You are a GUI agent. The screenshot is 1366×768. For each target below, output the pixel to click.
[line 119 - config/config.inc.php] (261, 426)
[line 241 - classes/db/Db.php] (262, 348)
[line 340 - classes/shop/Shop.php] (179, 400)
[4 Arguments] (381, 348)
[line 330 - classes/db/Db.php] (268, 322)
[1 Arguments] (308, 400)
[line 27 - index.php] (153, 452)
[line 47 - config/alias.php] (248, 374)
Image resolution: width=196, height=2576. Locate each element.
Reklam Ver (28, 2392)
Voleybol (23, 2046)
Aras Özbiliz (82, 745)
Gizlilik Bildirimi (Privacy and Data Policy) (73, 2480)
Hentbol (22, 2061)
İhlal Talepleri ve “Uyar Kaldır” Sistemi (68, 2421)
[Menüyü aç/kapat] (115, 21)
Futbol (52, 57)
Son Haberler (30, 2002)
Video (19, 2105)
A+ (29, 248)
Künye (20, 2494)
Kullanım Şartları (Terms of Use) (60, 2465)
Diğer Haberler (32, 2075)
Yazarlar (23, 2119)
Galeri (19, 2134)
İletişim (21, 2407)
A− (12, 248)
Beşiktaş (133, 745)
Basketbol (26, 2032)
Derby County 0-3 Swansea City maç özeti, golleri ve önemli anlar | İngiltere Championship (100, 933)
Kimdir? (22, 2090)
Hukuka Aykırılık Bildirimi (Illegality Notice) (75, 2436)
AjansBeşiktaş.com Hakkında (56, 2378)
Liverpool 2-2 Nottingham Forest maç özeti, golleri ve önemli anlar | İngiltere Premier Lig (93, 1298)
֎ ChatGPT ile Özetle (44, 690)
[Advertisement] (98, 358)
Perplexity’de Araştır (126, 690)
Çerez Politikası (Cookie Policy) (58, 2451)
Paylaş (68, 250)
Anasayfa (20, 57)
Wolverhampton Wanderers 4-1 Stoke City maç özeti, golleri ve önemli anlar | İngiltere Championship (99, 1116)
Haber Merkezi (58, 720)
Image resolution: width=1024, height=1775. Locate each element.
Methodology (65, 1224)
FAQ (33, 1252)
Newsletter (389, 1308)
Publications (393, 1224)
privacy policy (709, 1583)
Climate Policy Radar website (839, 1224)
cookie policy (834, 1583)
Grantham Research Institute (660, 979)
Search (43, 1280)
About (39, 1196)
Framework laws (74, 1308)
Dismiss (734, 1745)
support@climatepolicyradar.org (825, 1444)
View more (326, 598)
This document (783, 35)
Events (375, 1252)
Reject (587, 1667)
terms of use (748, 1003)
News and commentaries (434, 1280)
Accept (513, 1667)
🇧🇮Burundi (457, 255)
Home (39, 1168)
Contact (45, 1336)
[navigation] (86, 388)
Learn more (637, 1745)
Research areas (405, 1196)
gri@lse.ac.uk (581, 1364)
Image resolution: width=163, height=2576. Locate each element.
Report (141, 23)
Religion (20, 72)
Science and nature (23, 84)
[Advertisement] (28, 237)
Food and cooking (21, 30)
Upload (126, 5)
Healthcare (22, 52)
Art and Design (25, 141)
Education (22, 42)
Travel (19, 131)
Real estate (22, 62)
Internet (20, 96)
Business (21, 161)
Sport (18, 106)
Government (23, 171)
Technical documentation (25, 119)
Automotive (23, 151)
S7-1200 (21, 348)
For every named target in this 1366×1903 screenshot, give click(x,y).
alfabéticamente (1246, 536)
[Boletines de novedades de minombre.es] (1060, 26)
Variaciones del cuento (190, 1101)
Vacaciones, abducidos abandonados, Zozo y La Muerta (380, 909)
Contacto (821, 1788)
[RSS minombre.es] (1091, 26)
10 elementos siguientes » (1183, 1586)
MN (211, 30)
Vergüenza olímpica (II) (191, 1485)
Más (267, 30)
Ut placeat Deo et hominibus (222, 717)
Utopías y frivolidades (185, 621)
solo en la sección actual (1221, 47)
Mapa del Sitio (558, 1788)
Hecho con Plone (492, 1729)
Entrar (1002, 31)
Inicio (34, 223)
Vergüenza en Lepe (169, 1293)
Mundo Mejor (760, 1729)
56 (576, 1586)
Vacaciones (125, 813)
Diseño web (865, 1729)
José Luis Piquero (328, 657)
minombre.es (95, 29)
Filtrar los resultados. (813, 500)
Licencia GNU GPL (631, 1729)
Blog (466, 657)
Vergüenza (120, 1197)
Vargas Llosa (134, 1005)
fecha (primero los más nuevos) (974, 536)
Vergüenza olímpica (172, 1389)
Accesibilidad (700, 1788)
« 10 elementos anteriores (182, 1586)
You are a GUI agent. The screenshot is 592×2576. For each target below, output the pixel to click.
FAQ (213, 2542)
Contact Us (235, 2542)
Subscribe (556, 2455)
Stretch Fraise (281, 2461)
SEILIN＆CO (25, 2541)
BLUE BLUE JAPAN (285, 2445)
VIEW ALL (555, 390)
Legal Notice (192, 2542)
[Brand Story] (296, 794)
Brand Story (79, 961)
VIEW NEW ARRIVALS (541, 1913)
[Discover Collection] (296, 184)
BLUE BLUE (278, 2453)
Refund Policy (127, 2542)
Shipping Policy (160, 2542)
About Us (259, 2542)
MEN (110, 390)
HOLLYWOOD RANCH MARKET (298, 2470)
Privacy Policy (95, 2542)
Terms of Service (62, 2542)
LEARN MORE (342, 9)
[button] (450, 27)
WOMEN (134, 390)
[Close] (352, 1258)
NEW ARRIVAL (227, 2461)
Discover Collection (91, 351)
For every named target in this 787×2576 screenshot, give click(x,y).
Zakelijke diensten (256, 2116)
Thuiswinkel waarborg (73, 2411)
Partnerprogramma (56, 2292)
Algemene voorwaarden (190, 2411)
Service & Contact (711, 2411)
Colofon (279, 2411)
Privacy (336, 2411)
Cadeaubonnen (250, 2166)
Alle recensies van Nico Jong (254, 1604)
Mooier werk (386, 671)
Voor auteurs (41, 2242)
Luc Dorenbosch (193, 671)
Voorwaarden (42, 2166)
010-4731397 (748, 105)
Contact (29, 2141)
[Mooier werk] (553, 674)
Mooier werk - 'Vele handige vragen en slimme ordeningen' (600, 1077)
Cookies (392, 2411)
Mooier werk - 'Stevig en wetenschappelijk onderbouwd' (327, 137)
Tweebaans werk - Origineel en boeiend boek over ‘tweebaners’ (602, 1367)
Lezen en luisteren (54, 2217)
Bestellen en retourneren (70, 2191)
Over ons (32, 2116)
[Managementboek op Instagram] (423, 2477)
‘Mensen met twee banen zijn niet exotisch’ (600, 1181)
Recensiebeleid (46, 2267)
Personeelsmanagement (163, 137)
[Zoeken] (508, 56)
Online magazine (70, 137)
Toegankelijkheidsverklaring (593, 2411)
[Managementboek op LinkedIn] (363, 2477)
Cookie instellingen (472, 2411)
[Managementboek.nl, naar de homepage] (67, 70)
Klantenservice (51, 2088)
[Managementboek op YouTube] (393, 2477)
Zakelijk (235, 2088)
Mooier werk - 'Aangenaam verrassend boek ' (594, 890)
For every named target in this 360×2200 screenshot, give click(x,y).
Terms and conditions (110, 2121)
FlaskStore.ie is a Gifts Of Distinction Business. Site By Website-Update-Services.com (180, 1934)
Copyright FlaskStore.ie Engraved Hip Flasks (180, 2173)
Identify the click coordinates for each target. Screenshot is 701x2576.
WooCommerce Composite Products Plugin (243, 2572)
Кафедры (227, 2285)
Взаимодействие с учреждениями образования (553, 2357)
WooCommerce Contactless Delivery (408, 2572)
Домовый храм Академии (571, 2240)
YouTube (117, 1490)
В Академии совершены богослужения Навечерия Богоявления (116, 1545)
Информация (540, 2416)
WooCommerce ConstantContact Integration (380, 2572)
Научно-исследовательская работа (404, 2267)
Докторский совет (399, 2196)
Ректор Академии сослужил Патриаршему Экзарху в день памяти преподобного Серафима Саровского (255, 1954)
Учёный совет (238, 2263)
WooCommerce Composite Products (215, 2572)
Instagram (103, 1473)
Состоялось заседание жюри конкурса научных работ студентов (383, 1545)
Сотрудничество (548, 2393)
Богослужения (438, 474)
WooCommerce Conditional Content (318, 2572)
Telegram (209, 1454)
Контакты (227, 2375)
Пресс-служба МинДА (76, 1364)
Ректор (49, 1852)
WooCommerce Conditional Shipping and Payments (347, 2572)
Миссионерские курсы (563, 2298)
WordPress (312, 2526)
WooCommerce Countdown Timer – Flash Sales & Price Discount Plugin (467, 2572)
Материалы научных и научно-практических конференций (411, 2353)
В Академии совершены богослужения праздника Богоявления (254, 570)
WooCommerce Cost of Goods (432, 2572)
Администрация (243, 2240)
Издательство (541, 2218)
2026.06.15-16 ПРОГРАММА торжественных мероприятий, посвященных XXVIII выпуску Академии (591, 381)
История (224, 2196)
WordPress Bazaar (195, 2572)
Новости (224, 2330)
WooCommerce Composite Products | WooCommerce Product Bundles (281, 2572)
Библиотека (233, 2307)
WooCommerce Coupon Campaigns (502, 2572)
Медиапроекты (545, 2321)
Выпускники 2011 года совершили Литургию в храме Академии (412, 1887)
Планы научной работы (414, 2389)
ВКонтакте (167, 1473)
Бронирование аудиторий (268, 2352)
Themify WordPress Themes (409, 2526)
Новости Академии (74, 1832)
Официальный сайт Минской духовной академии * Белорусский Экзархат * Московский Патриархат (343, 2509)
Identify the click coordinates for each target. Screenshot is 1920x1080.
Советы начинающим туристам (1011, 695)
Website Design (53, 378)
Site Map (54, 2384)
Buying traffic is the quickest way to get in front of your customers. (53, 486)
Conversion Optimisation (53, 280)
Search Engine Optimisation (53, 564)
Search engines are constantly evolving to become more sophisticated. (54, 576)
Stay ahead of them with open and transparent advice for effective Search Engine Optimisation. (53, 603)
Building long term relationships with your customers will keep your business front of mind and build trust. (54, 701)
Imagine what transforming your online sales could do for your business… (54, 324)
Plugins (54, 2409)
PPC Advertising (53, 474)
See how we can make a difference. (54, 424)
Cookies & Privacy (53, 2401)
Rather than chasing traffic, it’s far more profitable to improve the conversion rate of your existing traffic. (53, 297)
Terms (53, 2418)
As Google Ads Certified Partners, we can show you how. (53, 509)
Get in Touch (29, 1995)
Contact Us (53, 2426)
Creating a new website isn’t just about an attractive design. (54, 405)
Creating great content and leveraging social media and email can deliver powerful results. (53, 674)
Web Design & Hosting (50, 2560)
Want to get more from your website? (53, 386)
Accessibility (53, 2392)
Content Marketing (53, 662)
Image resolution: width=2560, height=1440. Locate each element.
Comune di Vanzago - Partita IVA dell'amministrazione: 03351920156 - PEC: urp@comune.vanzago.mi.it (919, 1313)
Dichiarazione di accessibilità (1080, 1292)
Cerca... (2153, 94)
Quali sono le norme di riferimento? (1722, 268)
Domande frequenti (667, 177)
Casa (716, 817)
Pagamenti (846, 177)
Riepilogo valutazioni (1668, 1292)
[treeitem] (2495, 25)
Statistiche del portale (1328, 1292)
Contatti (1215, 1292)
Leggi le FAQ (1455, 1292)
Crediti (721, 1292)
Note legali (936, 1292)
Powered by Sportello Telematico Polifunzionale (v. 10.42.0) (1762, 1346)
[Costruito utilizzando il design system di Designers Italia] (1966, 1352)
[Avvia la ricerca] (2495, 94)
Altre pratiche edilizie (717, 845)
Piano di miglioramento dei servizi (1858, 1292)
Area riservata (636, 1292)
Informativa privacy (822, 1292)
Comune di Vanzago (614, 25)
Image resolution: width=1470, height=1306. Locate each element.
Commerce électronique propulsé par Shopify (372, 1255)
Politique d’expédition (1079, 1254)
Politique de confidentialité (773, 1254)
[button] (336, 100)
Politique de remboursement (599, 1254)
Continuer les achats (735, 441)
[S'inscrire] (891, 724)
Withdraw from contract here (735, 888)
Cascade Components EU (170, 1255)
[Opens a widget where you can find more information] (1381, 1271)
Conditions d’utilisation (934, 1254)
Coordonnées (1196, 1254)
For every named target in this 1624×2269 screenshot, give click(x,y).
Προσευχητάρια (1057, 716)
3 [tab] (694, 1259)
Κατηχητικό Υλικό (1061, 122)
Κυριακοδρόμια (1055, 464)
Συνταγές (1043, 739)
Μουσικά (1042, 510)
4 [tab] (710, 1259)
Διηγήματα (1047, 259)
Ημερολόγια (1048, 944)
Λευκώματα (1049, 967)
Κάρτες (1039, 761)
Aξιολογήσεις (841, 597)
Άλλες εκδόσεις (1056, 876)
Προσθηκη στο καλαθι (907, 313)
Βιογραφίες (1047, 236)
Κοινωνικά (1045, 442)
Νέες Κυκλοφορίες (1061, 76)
· · · · ·
● **Aim of the task**
Going down the listing above, begin printing at the line with "WooCommerce Composite Products Plugin" and finish with the line with "Контакты (227, 2375)", exactly as they appear.

● **Reply**
WooCommerce Composite Products Plugin (243, 2572)
Кафедры (227, 2285)
Взаимодействие с учреждениями образования (553, 2357)
WooCommerce Contactless Delivery (408, 2572)
Домовый храм Академии (571, 2240)
YouTube (117, 1490)
В Академии совершены богослужения Навечерия Богоявления (116, 1545)
Информация (540, 2416)
WooCommerce ConstantContact Integration (380, 2572)
Научно-исследовательская работа (404, 2267)
Докторский совет (399, 2196)
Ректор Академии сослужил Патриаршему Экзарху в день памяти преподобного Серафима Саровского (255, 1954)
Учёный совет (238, 2263)
WooCommerce Composite Products (215, 2572)
Instagram (103, 1473)
Состоялось заседание жюри конкурса научных работ студентов (383, 1545)
Сотрудничество (548, 2393)
Богослужения (438, 474)
WooCommerce Conditional Content (318, 2572)
Telegram (209, 1454)
Контакты (227, 2375)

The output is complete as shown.